La historia la leí en una de esas emperifolladas novelas de Paul Auster. Pero creo que es verdad, quiero creer que es verdad.
Kafka, desahuciado ya por los médicos, desalentado por una larga disputa con su padre y frustrado porque parecía que nunca iba a cumplir su sueño de vivir de la literatura, se retira a un hotel en la ciudad húngara de Cesj, en donde tres siglos atrás Erzhebet Bathory, la condesa sangrienta, moriría emparedada en el último piso de una lúgubre torre después de desangrar a más de trescientas doncellas en la búsqueda desesperada de la eterna juventud.
Frente a un parque daba el ventanal del amplio piso que habitó el escritor durante su breve retiro magiar. La idea era estar allí, donde nadie lo conocía e importunaba, para terminar una novela que le corroía el cerebro desde hace mucho tiempo: las vicisitudes de un agrimensor condenado a medir un castillo enorme, tan enorme que no tenía fin, como esa muralla China que describiría hace ya muchos años, cuando aún era un muchacho que se debatía entre la presión de ser alguien o sucumbir al bohemio y mendicante encanto de la literatura.
Se sentaba en las tardes en el parque de tréboles marchitos. Los viandantes se sorprendían al ver a ese hombre flaco de rostro pétreo y ojos saltones como los de un insecto, inmerso en intensos ataques de tos que lo hacían acostarse, agotado, en la fría piedra de los bancos.
Regresaba a su apartamento tarde a sentarse frente a lamerse, como una llaga, la frustración de la hoja en blanco. El castillo, como la edificación descrita en el relato, parecía no tener fin. Está comprobado que del cielo lo único que baja es la lluvia o la nieve. Nadie ha podido ver a una musa descender. Kafka lo sabía, pero aún así combatía el tedio sentado en el mismo banco, rodeado de las hojas secas del otoño y de los incontables papelitos empapados con la sangre que, en coágulos, no paraba de salir de su boca.

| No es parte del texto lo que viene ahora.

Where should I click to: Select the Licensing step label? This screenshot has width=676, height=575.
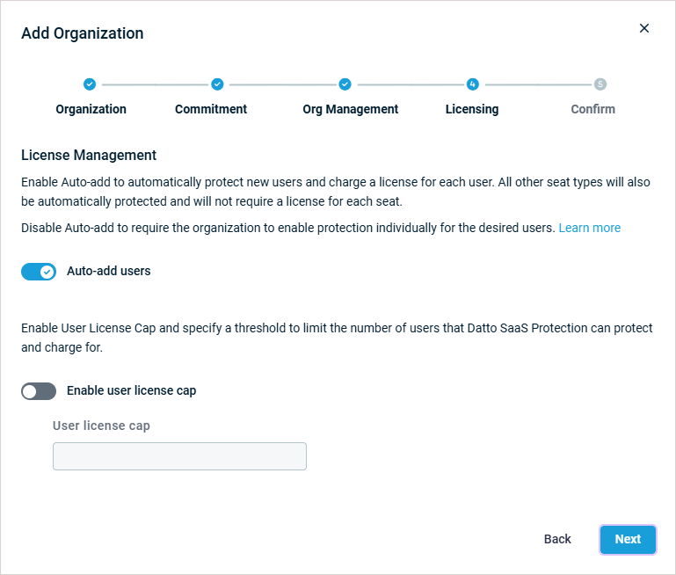tap(472, 109)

Una tarde se encuentra con una niña llorando al lado de un árbol. El llanto era tan profuso y desgarrador que el autor de La metamorfosis se levantó y jadeante llegó hasta donde estaba la muchachita. Era pequeña y flaca, su rostro estaba cubierto por una delgada capa de hollín. Lo único vivo en ella eran sus ojos grandes que emitían el brillo escandaloso de la tristeza y el hambre. Conmovido, Franz Kafka se agachó y tomó de los hombros a la pequeña mendiga. Al preguntarle qué era lo que le pasaba, la niña contestó, entre sollozos, que su muñeca Londrina había desaparecido, “la dejé allí, al lado del árbol, mientras que recogía las hojas, te pagan lo suficiente para comprarte un pastelillo si recoges muchos hojas, la dejé allí y cuando volví ya no estaba”.

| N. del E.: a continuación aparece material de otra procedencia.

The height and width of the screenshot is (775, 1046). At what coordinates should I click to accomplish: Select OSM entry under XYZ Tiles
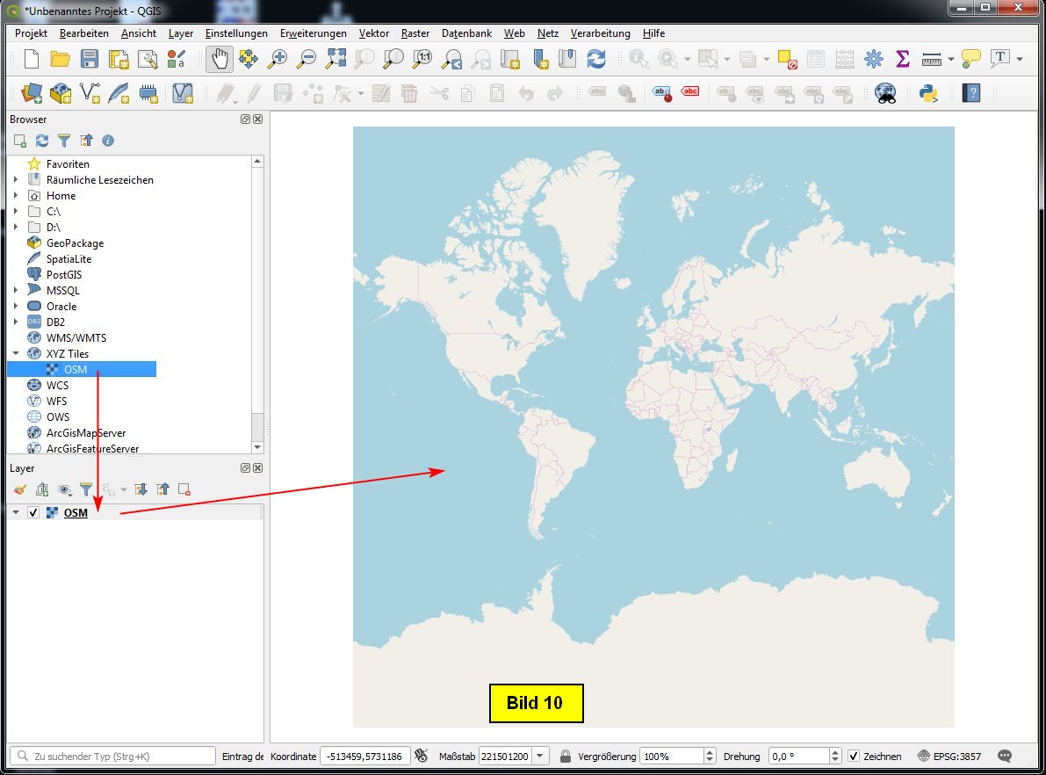tap(76, 369)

El genio, recurriendo a la facultad innata que tenía para mentir, la miró a los ojos y le dijo sin que le temblara la voz “Londrina está bien, lo que pasa es que se ha hecho grande y quería ver el mundo sin ti”. “¿Cómo lo sabes?”, espetó la niña entre escéptica y expectante y él, pasándose por la boca roja un papelito le respondió “porque ella habló conmigo antes de irse y me lo dijo. Me pidió mi dirección y me prometió que mañana me mandaría una carta para ti”. “No sabía que Londrina sabía escribir”, dijo la niña a la que su imaginación le permitía creer que la muñeca pudiera tener vida propia pero no poseer la facultad de escribir. “Mañana nos vemos a esta misma hora y tus dudas estarán disipadas”. El hombre se levantó, le dio la espalda a la niña y entre toses, sofocado y exhausto subió al piso en donde vivía.

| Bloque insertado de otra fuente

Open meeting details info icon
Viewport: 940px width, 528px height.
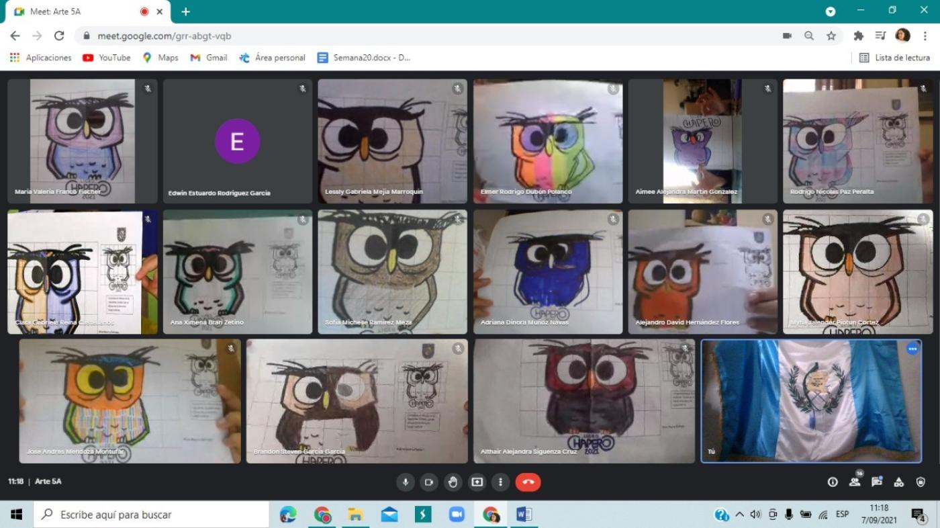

La hoja en blanco ya no era una amenaza. Ahora abandonaría para siempre su intención de acabar El castillo y se centraría en la noble tarea de llenar de esperanza la prematuramente vacía y triste existencia de una mendiga. Diariamente iba entregándole a la niña las cartas de viajes imaginarios más bellas jamás escritas. Londrina navegaba en barquitos de papel por la Vía Láctea, se dejaba caer por espesas y ruidosas cataratas que la llevaban de vuelta a los tiempos de los faraones, cuando ayudados por hadas magníficas, construían sus oráculos en formas de pirámides. Durante ocho meses Kafka alimentó la ilusión de una niña que había perdido a una muñeca pero que gracias a su infortunio había logrado atisbar el paraíso literario de la mano de uno de sus ángeles.
Kafka, que pensaba terminar la más importante de sus novelas con las pocas energías que le quedaban, terminó haciéndose pasar por una muñeca que escribía cartas desde la más recóndita y verde luna de Saturno.
La literatura y sus mentiras son el mejor alimento para un alma enferma.